◆ **Work instruction**:
From the records below, please repeat exactly the line that has "Task: Select the", the line that has "Task: Click the HND — HIJ segment text", and every line between them, and nothing else.

◆ **Listed entries**:
+---+
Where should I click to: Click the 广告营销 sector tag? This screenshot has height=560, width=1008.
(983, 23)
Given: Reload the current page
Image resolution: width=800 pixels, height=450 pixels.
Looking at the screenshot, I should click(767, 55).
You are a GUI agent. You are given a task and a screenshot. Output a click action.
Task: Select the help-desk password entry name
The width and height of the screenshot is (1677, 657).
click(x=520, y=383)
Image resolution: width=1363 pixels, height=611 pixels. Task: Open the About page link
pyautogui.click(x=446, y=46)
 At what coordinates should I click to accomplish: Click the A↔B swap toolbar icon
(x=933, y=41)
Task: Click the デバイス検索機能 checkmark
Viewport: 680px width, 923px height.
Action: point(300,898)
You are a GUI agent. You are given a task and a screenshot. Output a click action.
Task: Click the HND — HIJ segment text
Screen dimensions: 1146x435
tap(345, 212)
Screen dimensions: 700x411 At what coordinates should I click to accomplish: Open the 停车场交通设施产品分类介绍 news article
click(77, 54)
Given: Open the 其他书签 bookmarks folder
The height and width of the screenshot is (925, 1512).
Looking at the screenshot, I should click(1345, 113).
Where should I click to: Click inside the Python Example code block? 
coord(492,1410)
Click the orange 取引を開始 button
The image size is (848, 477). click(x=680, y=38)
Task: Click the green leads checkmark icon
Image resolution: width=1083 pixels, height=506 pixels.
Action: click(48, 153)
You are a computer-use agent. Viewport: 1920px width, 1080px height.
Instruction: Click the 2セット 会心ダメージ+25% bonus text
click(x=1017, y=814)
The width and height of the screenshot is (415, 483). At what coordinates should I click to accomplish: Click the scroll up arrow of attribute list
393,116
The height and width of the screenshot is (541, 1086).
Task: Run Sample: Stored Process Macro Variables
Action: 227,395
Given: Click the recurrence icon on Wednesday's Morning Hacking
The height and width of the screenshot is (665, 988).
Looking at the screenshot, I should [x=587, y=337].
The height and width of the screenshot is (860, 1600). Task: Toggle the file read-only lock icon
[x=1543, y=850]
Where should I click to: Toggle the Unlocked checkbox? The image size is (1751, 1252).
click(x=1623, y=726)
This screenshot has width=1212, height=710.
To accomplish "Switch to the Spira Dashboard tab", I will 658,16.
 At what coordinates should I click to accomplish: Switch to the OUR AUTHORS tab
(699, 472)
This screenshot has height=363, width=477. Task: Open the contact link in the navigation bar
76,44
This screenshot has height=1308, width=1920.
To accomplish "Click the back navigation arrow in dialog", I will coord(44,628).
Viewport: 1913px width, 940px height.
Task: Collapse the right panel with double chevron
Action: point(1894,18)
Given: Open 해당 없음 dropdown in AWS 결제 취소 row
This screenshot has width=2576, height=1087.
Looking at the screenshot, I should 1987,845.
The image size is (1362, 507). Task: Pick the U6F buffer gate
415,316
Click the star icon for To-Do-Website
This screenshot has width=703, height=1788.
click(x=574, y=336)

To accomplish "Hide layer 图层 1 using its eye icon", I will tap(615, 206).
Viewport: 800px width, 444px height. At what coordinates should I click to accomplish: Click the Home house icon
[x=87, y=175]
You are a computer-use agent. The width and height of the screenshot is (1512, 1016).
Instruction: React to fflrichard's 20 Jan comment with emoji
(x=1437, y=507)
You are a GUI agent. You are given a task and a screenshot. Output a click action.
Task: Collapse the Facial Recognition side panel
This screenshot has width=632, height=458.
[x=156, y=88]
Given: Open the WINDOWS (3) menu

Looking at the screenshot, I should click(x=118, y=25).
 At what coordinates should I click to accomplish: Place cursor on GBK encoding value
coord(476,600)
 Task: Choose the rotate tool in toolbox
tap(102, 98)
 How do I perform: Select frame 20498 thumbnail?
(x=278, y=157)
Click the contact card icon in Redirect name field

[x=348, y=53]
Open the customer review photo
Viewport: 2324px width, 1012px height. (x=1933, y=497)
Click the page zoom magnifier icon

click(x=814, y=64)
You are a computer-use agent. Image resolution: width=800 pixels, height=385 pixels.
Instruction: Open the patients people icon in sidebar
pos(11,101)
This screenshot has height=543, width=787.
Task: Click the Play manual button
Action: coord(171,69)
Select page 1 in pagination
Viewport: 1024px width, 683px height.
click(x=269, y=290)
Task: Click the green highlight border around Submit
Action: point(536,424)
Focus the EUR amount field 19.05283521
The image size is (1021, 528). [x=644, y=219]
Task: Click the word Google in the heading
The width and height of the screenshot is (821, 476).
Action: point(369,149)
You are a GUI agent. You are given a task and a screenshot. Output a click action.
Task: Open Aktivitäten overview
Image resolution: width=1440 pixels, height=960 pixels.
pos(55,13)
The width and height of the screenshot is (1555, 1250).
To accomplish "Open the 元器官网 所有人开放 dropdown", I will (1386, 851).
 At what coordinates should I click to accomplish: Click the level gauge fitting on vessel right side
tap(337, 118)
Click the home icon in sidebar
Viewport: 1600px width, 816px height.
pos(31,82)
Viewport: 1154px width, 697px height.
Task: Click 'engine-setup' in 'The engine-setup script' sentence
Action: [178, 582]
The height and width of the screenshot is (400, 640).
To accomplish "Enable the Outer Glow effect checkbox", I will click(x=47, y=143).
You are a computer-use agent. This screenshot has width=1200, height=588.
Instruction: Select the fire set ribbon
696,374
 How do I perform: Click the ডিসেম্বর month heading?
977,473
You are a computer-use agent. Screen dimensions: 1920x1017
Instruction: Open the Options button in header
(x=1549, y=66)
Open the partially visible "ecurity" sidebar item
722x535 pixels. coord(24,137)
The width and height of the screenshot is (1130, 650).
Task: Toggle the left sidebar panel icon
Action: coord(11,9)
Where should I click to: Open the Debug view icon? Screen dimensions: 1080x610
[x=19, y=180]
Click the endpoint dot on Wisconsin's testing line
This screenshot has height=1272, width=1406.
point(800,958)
+---+
◆ **Output for this task**:
Task: Select the help-desk password entry name
The width and height of the screenshot is (1677, 657).
click(x=520, y=383)
Image resolution: width=1363 pixels, height=611 pixels. Task: Open the About page link
pyautogui.click(x=446, y=46)
 At what coordinates should I click to accomplish: Click the A↔B swap toolbar icon
(x=933, y=41)
Task: Click the デバイス検索機能 checkmark
Viewport: 680px width, 923px height.
Action: point(300,898)
You are a GUI agent. You are given a task and a screenshot. Output a click action.
Task: Click the HND — HIJ segment text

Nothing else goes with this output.